* INSTRUCTIONS FOR THE TASK: Starting with the first line of the entries and going on through the line that contains "pos(372,291)", reproduce every line, requests included, scaling each coordinate in the answers by 2.1 and rounding to whole numbers, with halves rounded up. Leave all numbers in the requests unchanged.

= = = =

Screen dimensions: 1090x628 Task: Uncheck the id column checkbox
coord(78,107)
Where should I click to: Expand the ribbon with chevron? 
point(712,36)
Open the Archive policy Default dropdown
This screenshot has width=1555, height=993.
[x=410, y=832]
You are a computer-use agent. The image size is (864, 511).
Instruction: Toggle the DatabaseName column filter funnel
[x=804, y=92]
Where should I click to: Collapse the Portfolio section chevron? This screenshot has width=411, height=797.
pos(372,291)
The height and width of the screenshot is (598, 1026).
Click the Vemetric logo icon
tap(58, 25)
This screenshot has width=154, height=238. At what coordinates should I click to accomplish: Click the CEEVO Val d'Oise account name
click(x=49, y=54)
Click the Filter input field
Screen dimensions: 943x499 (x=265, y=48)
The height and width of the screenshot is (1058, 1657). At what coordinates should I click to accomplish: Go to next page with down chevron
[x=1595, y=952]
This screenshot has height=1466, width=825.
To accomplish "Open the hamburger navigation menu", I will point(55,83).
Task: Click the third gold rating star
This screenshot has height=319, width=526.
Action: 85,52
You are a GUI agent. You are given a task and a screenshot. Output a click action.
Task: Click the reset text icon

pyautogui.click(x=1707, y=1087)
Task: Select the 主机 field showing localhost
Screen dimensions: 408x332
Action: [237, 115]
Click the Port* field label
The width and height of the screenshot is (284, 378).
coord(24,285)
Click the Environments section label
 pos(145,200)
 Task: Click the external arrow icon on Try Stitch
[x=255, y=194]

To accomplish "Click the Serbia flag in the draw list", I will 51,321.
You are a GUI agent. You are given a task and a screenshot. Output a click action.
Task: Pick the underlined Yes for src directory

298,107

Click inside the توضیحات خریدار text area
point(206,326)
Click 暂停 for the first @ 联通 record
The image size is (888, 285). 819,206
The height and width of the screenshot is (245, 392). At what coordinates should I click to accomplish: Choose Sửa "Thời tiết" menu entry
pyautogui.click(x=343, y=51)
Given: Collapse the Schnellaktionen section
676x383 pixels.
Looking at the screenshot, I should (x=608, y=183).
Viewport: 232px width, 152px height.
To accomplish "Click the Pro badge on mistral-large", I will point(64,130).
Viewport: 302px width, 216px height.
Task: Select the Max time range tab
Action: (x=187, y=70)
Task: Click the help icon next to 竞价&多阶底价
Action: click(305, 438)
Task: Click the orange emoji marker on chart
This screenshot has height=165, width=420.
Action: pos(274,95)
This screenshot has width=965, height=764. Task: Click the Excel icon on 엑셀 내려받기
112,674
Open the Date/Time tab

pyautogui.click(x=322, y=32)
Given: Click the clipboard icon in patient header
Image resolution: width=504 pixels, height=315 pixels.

= = = =

* SOLUTION TO THIS PROBLEM:
Screen dimensions: 1090x628 Task: Uncheck the id column checkbox
coord(164,225)
Where should I click to: Expand the ribbon with chevron? 
point(1495,76)
Open the Archive policy Default dropdown
This screenshot has width=1555, height=993.
[x=861, y=1747]
You are a computer-use agent. The image size is (864, 511).
Instruction: Toggle the DatabaseName column filter funnel
[x=1688, y=193]
Where should I click to: Collapse the Portfolio section chevron? This screenshot has width=411, height=797.
pos(781,611)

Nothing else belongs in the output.